▶ [EXCERPTED TEXT]
*** Block opens ***

Owens and Foley say such talk smacks of elitism. Both note that current Justices Charles Johnson and Barbara Madsen rose from obscurity to defeat better-known opponents and win respect as accomplished jurists.

"I think the voters have been just fine," Owens says.

Owens, the only woman in a seven-way race in the primary, dominated the field with 26 percent of the vote in the race for the court’s Position 2 seat. At first, she disputed any suggestion that her gender played a role, but she recently acknowledged that "I don’t think it hurt."

Owens has spent 19 years as a District Court judge in Clallam County, which means her cases have been limited to civil claims under $35,000 — a new law recently raised the ceiling to $50,000 — and misdemeanors punishable by up to one year in jail. She also works a few days a month as chief judge for the Lower Elwha S’Klallam tribe and travels extensively to train judges on handling domestic violence cases.

*** Block closes ***

▶ [DATA SUPPLIED]
*** Block opens ***

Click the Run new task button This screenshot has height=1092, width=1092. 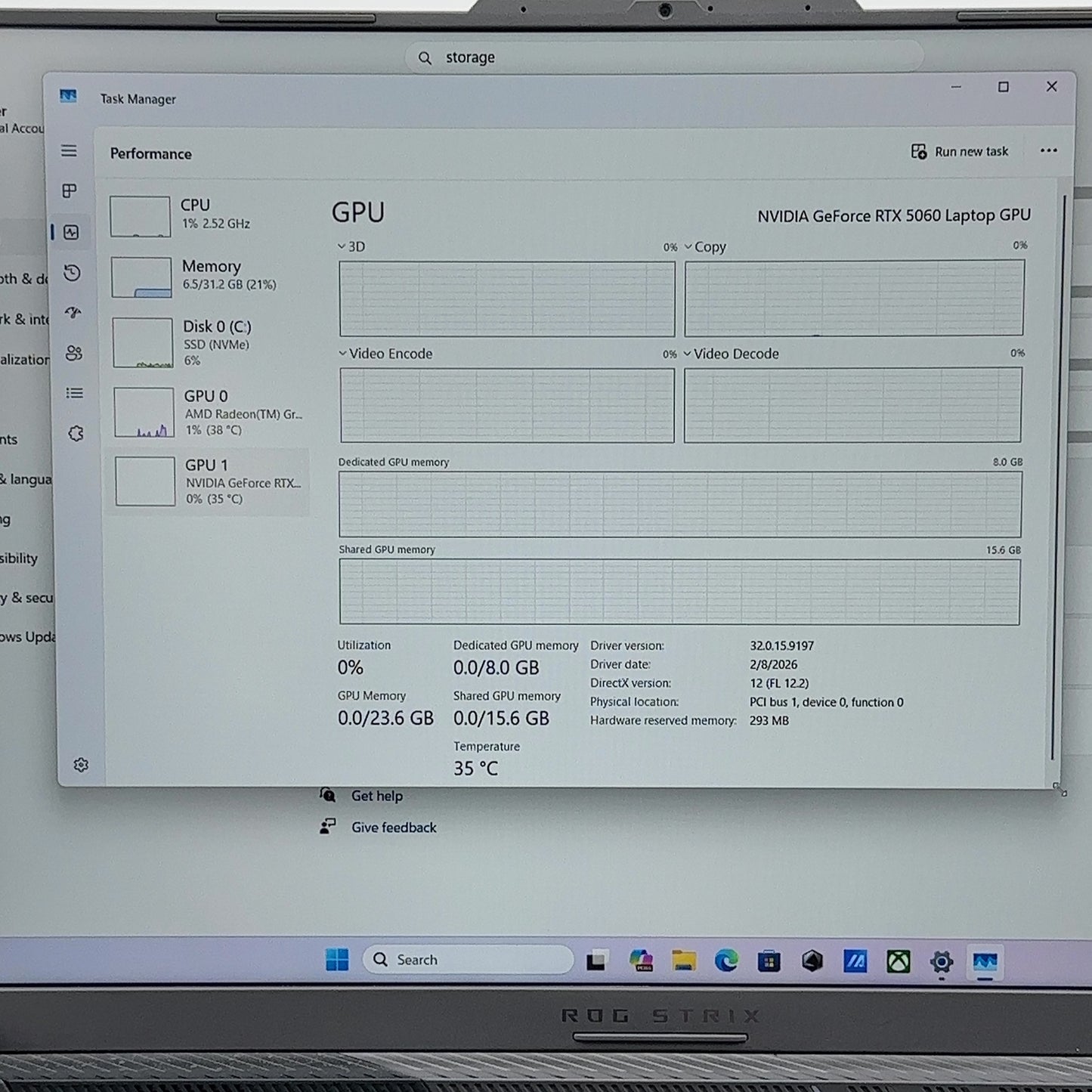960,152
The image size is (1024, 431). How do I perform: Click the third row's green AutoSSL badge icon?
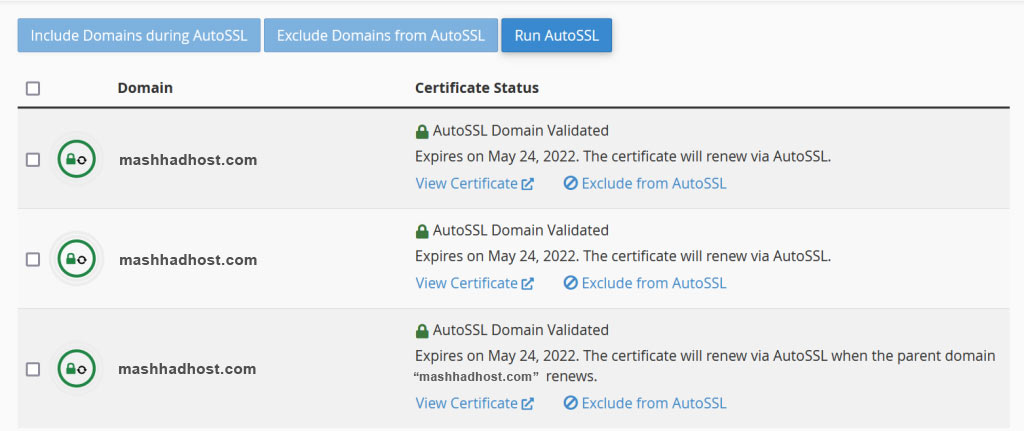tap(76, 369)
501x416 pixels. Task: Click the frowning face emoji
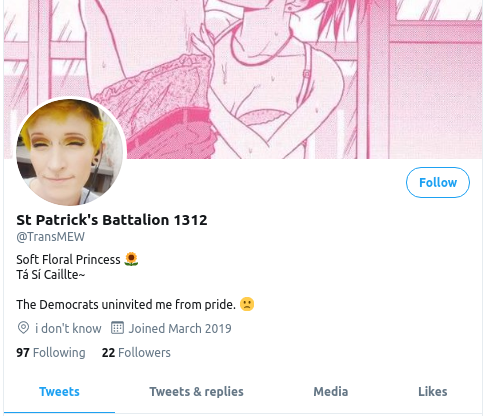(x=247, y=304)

*** Block closes ***
*** Block opens ***

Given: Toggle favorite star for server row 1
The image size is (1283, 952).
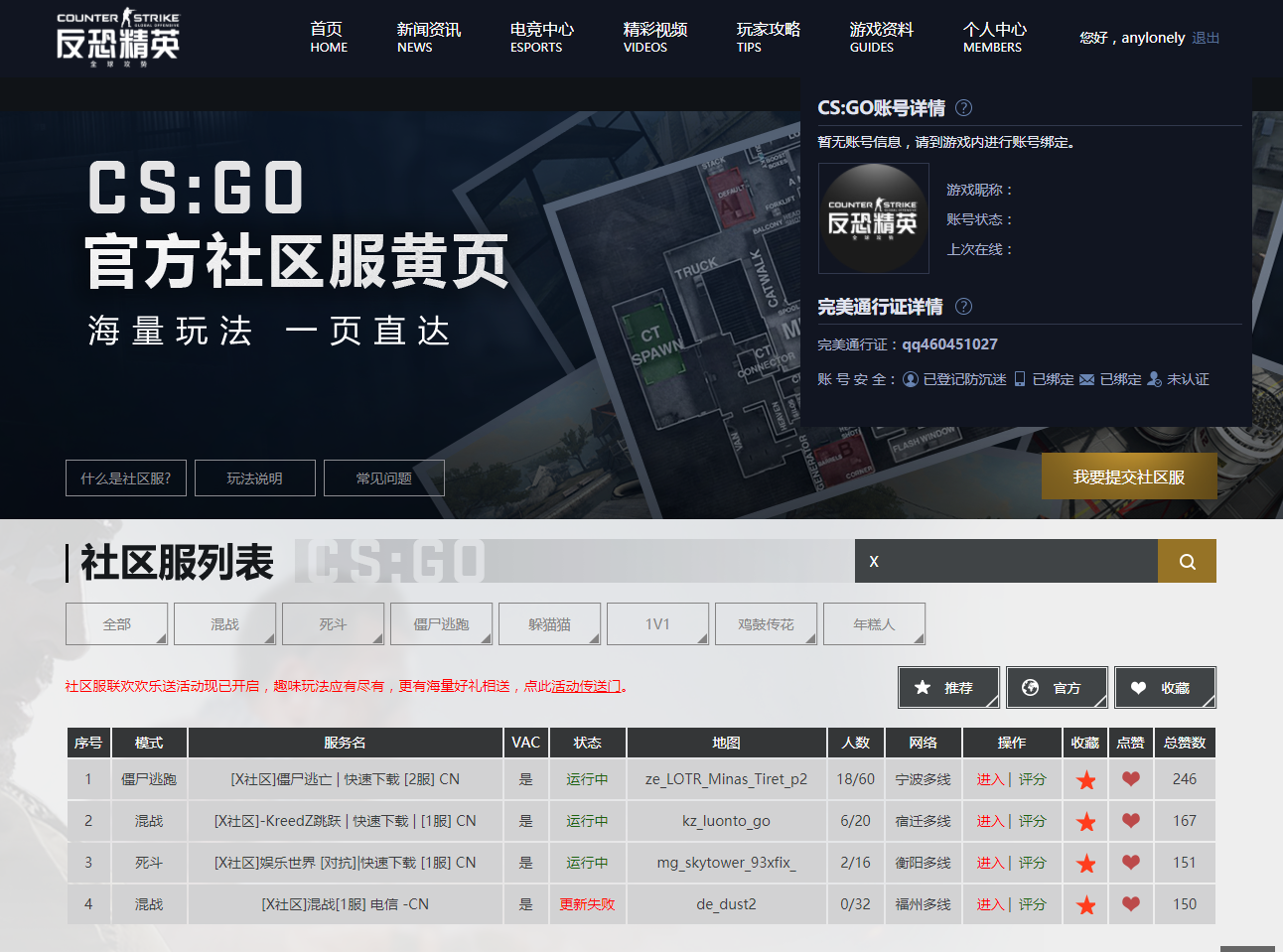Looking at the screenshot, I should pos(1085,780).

*** Block closes ***
*** Block opens ***

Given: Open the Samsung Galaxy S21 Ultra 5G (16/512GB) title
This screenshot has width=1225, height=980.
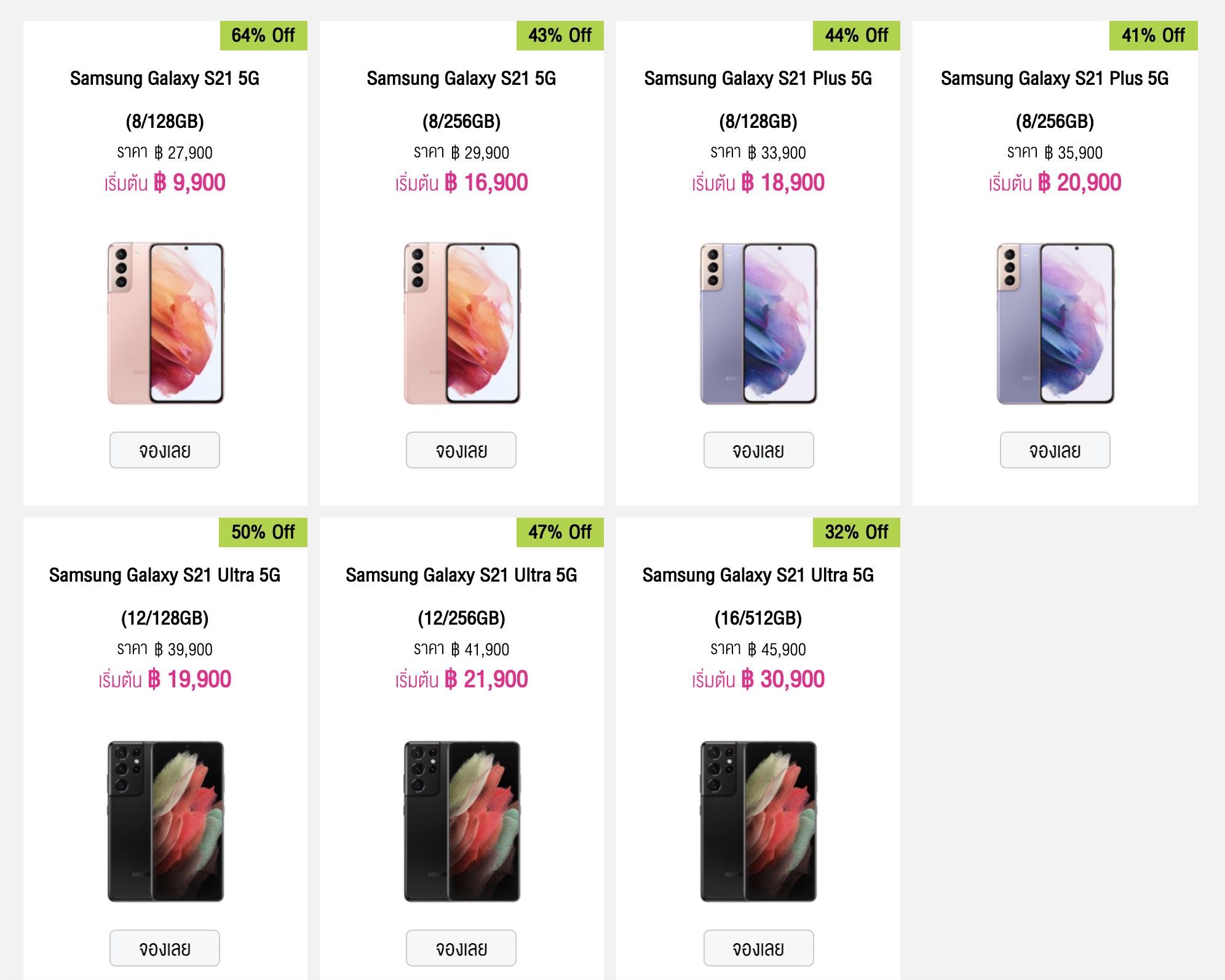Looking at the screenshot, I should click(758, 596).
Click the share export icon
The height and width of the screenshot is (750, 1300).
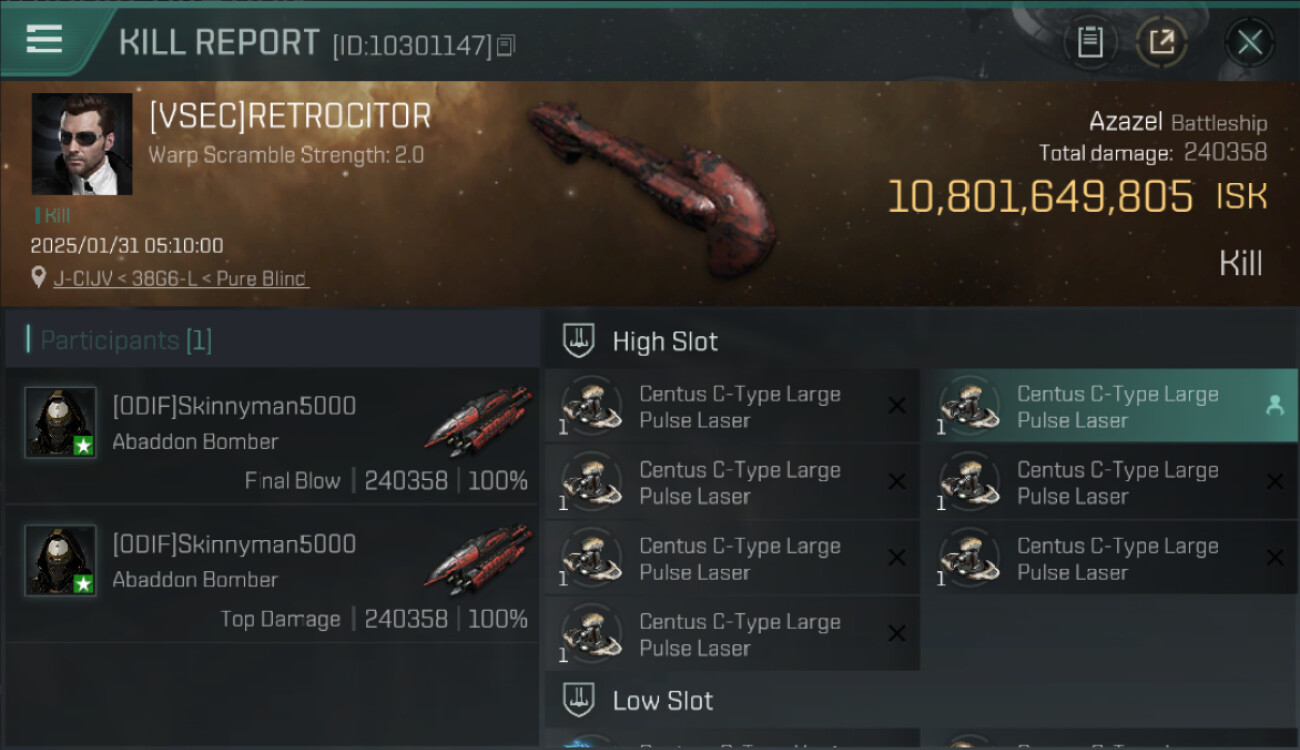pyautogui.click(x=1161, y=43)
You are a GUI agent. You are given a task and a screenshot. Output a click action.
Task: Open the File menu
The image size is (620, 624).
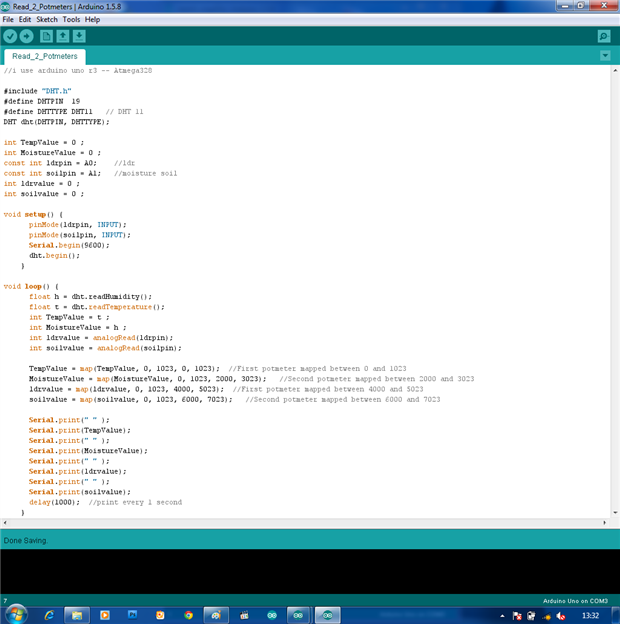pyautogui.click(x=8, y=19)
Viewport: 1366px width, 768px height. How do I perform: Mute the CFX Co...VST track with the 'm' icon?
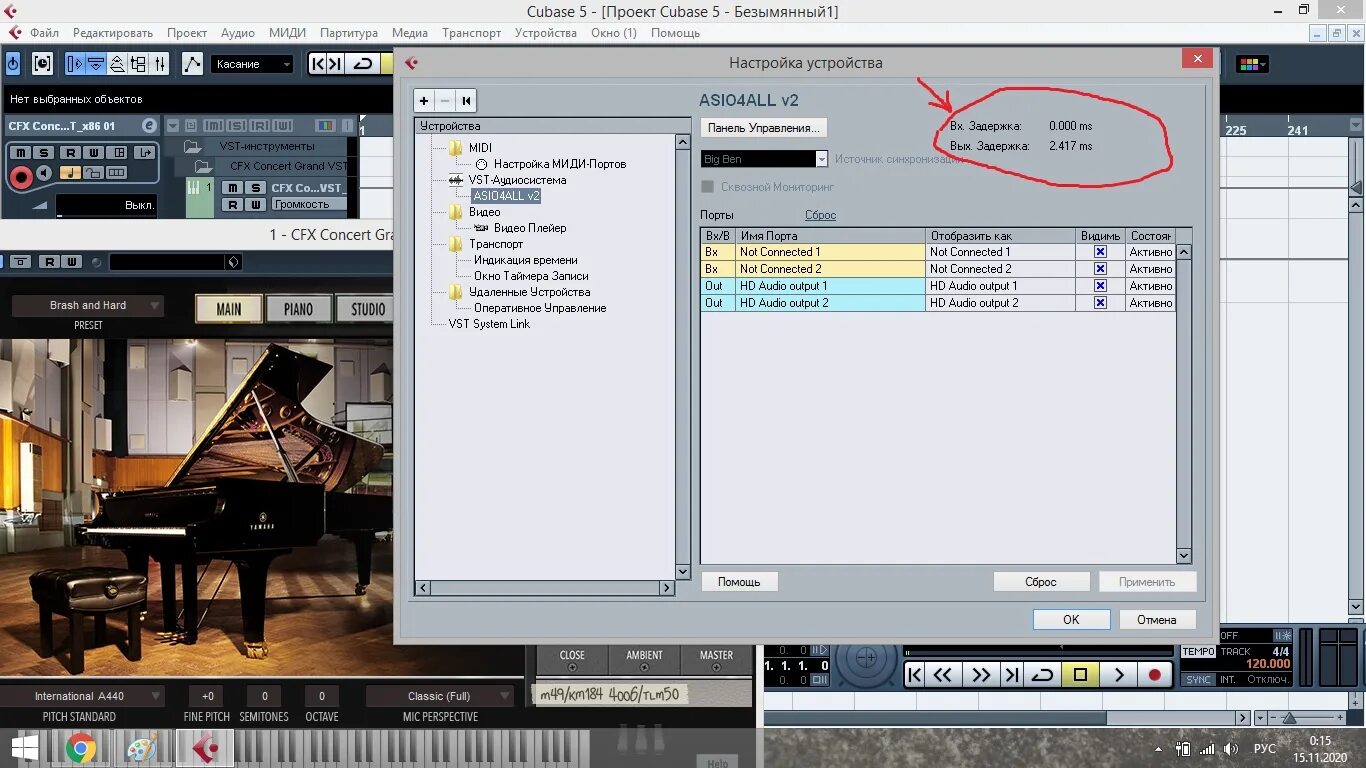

*** Block closes ***

▶ [EXERCISE REQUIREMENTS]
1) In the text about the Position 2 court race, what share of the primary vote did Owens win?
2) From the text about the Position 2 court race, quote the part that opens with the words containing "Owens, the only" and closes with "domestic violence cases.".
3) Write the next part of the text about the Position 2 court race, starting after its final sentence.

▶ [ANSWERS PROVIDED]
1) Owens won 26 percent of the vote.

2)
Owens, the only woman in a seven-way race in the primary, dominated the field with 26 percent of the vote in the race for the court’s Position 2 seat. At first, she disputed any suggestion that her gender played a role, but she recently acknowledged that "I don’t think it hurt."

Owens has spent 19 years as a District Court judge in Clallam County, which means her cases have been limited to civil claims under $35,000 — a new law recently raised the ceiling to $50,000 — and misdemeanors punishable by up to one year in jail. She also works a few days a month as chief judge for the Lower Elwha S’Klallam tribe and travels extensively to train judges on handling domestic violence cases.

3)
Owens says her limited jurisdiction is irrelevant since the laws and rules are the same throughout the court system. She estimates she has heard 10,000 civil and criminal cases and signed 10,000 arrest and search warrants.

She also touts her judicial leadership experience, noting she is president-elect of the District and Municipal Court Judges Association.

Her opponent, Yakima County Prosecutor Jeff Sullivan, says the Supreme Court needs a voice from Eastern Washington.

Sullivan, who says he’s backed by every elected county prosecutor in Washington, says his experience is more relevant than Owen’s.

He has prosecuted thousands of felonies and has defended the county in important civil actions involving liability claims and land issues. He has to analyze the law, just as a judge does, every time he decides whether to prosecute someone.

"She decides the punishment for traffic offenses and shoplifting," he says of Owens. "It’s not a knock on her. It’s just a fact."

In the race for the court’s Position 9 seat, Chambers has been frustrated by Foley’s ability to set the tone of the campaign.

In 1998, Foley finished second in a seven-way race for the high court. He attributed his performance to his message of small-town values, but most observers agreed it was probably because his name sounds like Tom Foley, the popular former congressman from Spokane.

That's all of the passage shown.